All of the major US stock indices had positive returns for the month of May. The S&P 500 rose 2.4%, the Dow Jones Industrial average gained about 1.4%, the NASDAQ posted a 5.68% gain, and Russell 2000 was up 6.07%. The Russell 2000 hit multiple record highs last month, largely due to strong earnings and tax cuts. Furthermore, small cap stocks are impacted less from trade tariffs, as they have less international exposure.

For the month, Consumer Staples (-1.57%), Utilities (-1.11%), and Financials (-.98%) were the only sectors in the red. Consumer Staples were negatively impacted by the proposed tariffs on items provided by Mexico. Technology was the best-performing sector, rising 6.78%. It was followed by Industrials 3.07% gain, and Energy’s 2.99% rise. Technology shares rose after Apple and Facebook announced plans for stock buybacks. Industrials may face increased pressure from steel and aluminum tariffs.
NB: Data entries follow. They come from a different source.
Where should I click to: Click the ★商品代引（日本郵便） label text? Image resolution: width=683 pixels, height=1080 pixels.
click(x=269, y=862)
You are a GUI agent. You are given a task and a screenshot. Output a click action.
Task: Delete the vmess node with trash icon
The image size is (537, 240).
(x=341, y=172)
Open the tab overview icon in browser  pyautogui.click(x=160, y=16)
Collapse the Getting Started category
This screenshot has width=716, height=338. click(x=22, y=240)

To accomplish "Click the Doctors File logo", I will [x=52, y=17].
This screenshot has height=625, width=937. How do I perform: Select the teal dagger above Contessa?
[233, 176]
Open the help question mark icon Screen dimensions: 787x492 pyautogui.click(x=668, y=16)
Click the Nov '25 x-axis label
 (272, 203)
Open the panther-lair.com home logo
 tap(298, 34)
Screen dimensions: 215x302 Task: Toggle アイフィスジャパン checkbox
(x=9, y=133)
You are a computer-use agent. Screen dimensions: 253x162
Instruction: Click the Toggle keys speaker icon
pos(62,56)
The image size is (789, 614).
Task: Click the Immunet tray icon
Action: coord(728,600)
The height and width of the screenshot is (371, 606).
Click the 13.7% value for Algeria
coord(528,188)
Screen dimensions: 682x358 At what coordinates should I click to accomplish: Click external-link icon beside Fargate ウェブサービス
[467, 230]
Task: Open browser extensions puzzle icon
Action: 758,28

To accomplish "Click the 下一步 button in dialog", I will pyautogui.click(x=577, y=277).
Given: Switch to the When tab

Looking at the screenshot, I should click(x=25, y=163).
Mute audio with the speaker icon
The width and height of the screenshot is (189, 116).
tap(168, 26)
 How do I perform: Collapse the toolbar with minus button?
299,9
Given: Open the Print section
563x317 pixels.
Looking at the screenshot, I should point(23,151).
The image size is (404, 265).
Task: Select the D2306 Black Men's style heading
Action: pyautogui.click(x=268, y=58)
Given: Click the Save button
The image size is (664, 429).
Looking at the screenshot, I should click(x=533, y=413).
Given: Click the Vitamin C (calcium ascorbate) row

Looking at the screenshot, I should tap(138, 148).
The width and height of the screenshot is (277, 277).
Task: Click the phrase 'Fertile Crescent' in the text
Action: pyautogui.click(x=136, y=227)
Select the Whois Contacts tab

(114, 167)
Oil prices fell during the month, with West Texas Intermediate crude settling at $68.47 a barrel, losing 2.2%. The fall was due to rising US production and the possibility that OPEC and its allies may boost output. As usual, the fall in crude prices has yet to affect gasoline prices, as anyone who has filled their tank recently can confirm. The national average price for regular gasoline is $2.96, compared to $2.38 a year ago, raising costs for summer travelers.

The yield on the 10-year fell 11.2 basis points during the month after diminished rate hike expectations and a bit of a flight to safety in government bonds. The yield was as high as 3.1% earlier in the month. 30-year fixed-rate mortgage rates fell 10 basis points during the last week of the month, to an average of 4.56%, providing some relief for home-buyers.

Economic indicators showed positive results. The Chicago PMI gained 5.1 points to 62.7, the highest reading since January. Any reading above 50 indicates improving conditions. Consumer confidence increased in May to 128, up from a revised 125.6 in April. The unemployment rate dropped to 3.8%, after stubbornly remaining at 4.1 for the prior 6 months. The unemployment rate is at the lowest reading since April 2000. The Consumer Price Index for All Urban Consumers (CPI-U) rose 0.2% in April on a seasonally adjusted basis. Over the last 12 months, the all-items index rose 2.5 percent. On the whole, these numbers reflect a healthy economy and support further interest rate increases.

The question now is will the markets continue to grow, or will we face a “June swoon”. There are clearly many positive indicators for the markets and the economy, but trade tariffs, interest rates, and geopolitical concerns are a recipe for further volatility. As always, we maintain that a properly allocated portfolio based on one’s risk profile and a long-term investment horizon are the pillars to achieving investment goals.